I don't see anything in the text of GPLv2 that says the seller is responsible for ensuring the buyer can exercise/fulfill those rights.

That would be a warranty. The seller opts to give a promise directly to the buyer that the buyer that they get the code
and can do the things that the GPL terms stated they are allowed to do.

The GPL does the opposite. It disclaims all warranties, unless the distributor provides you one in fact.
Including a copy of binaries based on GPL code does not automatically warrant that they follow the GPL.
Even giving the customer a copy of the GPL license does not provide a warranty of compliance or ability to comply with the GPL.

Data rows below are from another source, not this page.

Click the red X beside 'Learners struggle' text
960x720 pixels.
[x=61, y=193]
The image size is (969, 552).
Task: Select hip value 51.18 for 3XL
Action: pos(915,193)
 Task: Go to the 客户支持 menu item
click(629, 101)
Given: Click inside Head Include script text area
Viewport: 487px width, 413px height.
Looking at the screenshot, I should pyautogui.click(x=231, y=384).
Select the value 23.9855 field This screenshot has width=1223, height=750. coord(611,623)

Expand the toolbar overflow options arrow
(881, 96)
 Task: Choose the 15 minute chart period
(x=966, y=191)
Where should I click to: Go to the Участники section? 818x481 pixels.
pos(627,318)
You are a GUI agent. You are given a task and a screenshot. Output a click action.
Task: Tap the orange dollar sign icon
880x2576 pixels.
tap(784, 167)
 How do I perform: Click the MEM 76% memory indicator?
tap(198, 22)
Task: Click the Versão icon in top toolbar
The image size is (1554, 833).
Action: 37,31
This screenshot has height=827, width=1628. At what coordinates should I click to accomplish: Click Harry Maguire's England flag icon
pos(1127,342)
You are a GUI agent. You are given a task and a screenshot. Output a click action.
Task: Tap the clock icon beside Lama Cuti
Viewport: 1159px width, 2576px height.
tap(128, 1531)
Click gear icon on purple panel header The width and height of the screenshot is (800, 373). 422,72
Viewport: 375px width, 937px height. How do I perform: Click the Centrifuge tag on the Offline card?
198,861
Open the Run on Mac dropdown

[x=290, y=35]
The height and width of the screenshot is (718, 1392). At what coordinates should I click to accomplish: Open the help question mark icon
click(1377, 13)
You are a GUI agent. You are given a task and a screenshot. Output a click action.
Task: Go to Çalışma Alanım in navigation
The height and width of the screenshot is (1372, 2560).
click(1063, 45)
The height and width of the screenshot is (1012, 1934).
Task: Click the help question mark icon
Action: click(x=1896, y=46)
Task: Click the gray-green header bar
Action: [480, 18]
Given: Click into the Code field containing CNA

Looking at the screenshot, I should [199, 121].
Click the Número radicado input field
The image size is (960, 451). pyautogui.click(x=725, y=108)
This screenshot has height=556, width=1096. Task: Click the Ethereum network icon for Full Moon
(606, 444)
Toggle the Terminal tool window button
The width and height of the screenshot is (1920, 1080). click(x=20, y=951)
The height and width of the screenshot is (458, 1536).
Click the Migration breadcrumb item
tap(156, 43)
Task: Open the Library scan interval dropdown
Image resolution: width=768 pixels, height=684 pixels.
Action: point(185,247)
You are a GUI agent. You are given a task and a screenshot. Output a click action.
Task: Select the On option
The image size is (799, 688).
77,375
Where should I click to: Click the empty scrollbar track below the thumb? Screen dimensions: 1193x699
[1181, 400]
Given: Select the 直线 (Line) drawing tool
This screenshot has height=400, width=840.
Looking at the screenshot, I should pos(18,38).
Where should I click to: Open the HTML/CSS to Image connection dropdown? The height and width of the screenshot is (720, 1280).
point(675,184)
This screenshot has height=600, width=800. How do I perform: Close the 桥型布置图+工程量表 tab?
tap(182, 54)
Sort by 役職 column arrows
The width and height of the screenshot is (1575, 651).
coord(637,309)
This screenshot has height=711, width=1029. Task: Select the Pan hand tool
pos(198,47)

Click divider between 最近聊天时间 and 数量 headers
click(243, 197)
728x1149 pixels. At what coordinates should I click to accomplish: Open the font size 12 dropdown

The GPL while disclaiming And not requiring any software devs to offer warranties; Also discusses situations where you could receive
GPL'd code, but not be allowed to distribute that code at all. That's kind of the opposite of a warranty: the text of the license describes situations where you can't distribute the software.

Comment Re:Not worried about the court striking down GPL (Score 2) 38

In any case your act of forking the code doesn't create a legal duty to you upon anyone else that didn't have one before.

Even if the upstream author's misconduct unknowingly causes your fork to become a copyright infringement; the GPL disclaims warranties.

There simply is not enough verbiage in the GPL to secure rights to the End Users against whatever wishes the authors of the original GPL software has in mind.
For example: If I write a program completely from scratch -- It is completely within my rights to publish that code as GPL, But also negotiate terms with various hardware vendors to my financial advantage, and provide a copy of the software with Alternate distribution terms which afford profits only to me.

That is one of the reasons; I believe it would make sense for the court to throw out the case; reaching the conclusion that Only the author of the Infringed work has any standing under GPL to enforce the license terms. What you the end user see as a "Violation" of your user rights - Is an exclusive right the author created that code still has a right to exploit. The GPL never forced them to dismiss that right and grant that right to the consumers of their code.